[RFC PATCH 06/20] arm64: mm: place empty_zero_page in bss

[marc.zyngier@arm.com (Marc Zyngier)]

On 10/12/15 15:51, Mark Rutland wrote:
> On Thu, Dec 10, 2015 at 03:40:08PM +0000, Marc Zyngier wrote:
>> On 10/12/15 15:29, Mark Rutland wrote:
>>> On Thu, Dec 10, 2015 at 02:11:08PM +0000, Will Deacon wrote:
>>>> On Wed, Dec 09, 2015 at 12:44:41PM +0000, Mark Rutland wrote:
>>>>> Currently the zero page is set up in paging_init, and thus we cannot use
>>>>> the zero page earlier. We use the zero page as a reserved TTBR value
>>>>> from which no TLB entries may be allocated (e.g. when uninstalling the
>>>>> idmap). To enable such usage earlier (as may be required for invasive
>>>>> changes to the kernel page tables), and to minimise the time that the
>>>>> idmap is active, we need to be able to use the zero page before
>>>>> paging_init.
>>>>>
>>>>> This patch follows the example set by x86, by allocating the zero page
>>>>> at compile time, in .bss. This means that the zero page itself is
>>>>> available immediately upon entry to start_kernel (as we zero .bss before
>>>>> this), and also means that the zero page takes up no space in the raw
>>>>> Image binary. The associated struct page is allocated in bootmem_init,
>>>>> and remains unavailable until this time.
>>>>>
>>>>> Outside of arch code, the only users of empty_zero_page assume that the
>>>>> empty_zero_page symbol refers to the zeroed memory itself, and that
>>>>> ZERO_PAGE(x) must be used to acquire the associated struct page,
>>>>> following the example of x86. This patch also brings arm64 inline with
>>>>> these assumptions.
>>>>>
>>>>> Signed-off-by: Mark Rutland <mark.rutland@arm.com>
>>>>> Cc: Ard Biesheuvel <ard.biesheuvel@linaro.org>
>>>>> Cc: Catalin Marinas <catalin.marinas@arm.com>
>>>>> Cc: Jeremy Linton <jeremy.linton@arm.com>
>>>>> Cc: Laura Abbott <labbott@fedoraproject.org>
>>>>> Cc: Will Deacon <will.deacon@arm.com>
>>>>> ---
>>>>>  arch/arm64/include/asm/mmu_context.h | 2 +-
>>>>>  arch/arm64/include/asm/pgtable.h     | 4 ++--
>>>>>  arch/arm64/mm/mmu.c                  | 9 +--------
>>>>>  3 files changed, 4 insertions(+), 11 deletions(-)
>>>>
>>>> [...]
>>>>
>>>>> diff --git a/arch/arm64/mm/mmu.c b/arch/arm64/mm/mmu.c
>>>>> index 304ff23..7559c22 100644
>>>>> --- a/arch/arm64/mm/mmu.c
>>>>> +++ b/arch/arm64/mm/mmu.c
>>>>> @@ -48,7 +48,7 @@ u64 idmap_t0sz = TCR_T0SZ(VA_BITS);
>>>>>   * Empty_zero_page is a special page that is used for zero-initialized data
>>>>>   * and COW.
>>>>>   */
>>>>> -struct page *empty_zero_page;
>>>>> +unsigned long empty_zero_page[PAGE_SIZE / sizeof(unsigned long)] __page_aligned_bss;
>>>>>  EXPORT_SYMBOL(empty_zero_page);
>>>>
>>>> I've been looking at this, and it was making me feel uneasy because it's
>>>> full of junk before the bss is zeroed.
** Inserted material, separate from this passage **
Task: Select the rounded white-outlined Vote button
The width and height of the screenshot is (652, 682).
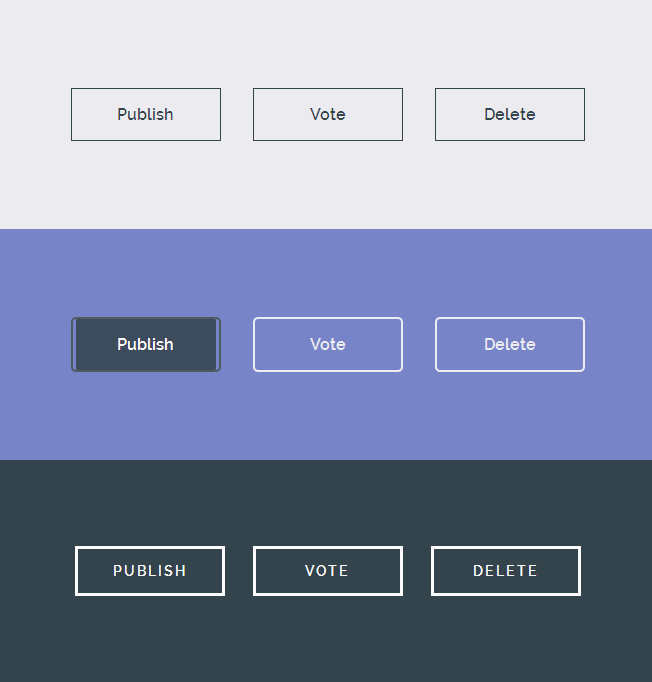Action: (328, 344)
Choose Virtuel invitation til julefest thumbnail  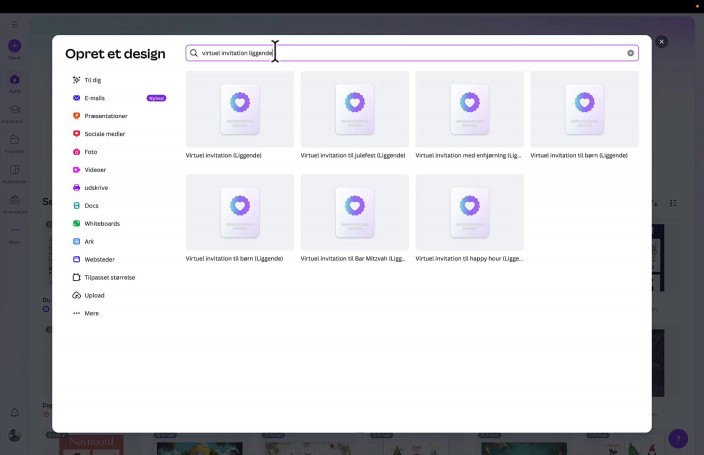coord(354,109)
Working that through, it's no
>>>> worse than what we currently have but I then realised that (a) we don't
>>>> have a dsb after zeroing the zero page (which we need to make sure the
>>>> zeroes are visible to the page table walker and (b) the zero page is
>>>> never explicitly cleaned to the PoC.
>>>
>>> Ouch; that's scary.
>>>
>>>> There may be cases where the zero-page is used to back read-only,
>>>> non-cacheable mappings (something to do with KVM?), so I'd sleep better
>>>> if we made sure that it was clean.
>>>
>>> From a grep around for uses of ZERO_PAGE, in most places the zero page
>>> is simply used as an empty buffer for I/O. In these cases it's either
>>> accessed coherently or goes via the usual machinery for non-coherent DMA
>>> kicks in.
>>>
>>> I don't believe that we usually give userspace the ability to create
>>> non-cacheable mappings, and I couldn't spot any paths it could do so via
>>> some driver-specific IOCTL applied to the zero page.
>>>
>>> Looking around, kvm_clear_guest_page seemed problematic, but isn't used
>>> on arm64. I can imagine the zero page being mapped into guests in other
>>> situations when mirroring the userspace mapping. 
>>>
>>> Marc, Christoffer, I thought we cleaned pages to the PoC before mapping
>>> them into a guest? Is that right? Or do we have potential issues there?
>>
>> I think we're OK. Looking at __coherent_cache_guest_page (which is
>> called when transitioning from an invalid to valid mapping), we do flush
>> things to PoC if the vcpu has its cache disabled (or if we know that the
>> IPA shouldn't be cached - the whole NOR flash emulation horror story).
> 
> So we asume the guest never disables the MMU, and always uses consistent
> attributes for a given IPA (e.g. it doesn't have a Device and Normal
> Cacheable mapping)?

Yup. If it starts using stupid attributes, it will get stupid results,
and there isn't much the architecture gives us to deal with this.

Thanks,

	M.
-- 
Jazz is not dead. It just smells funny...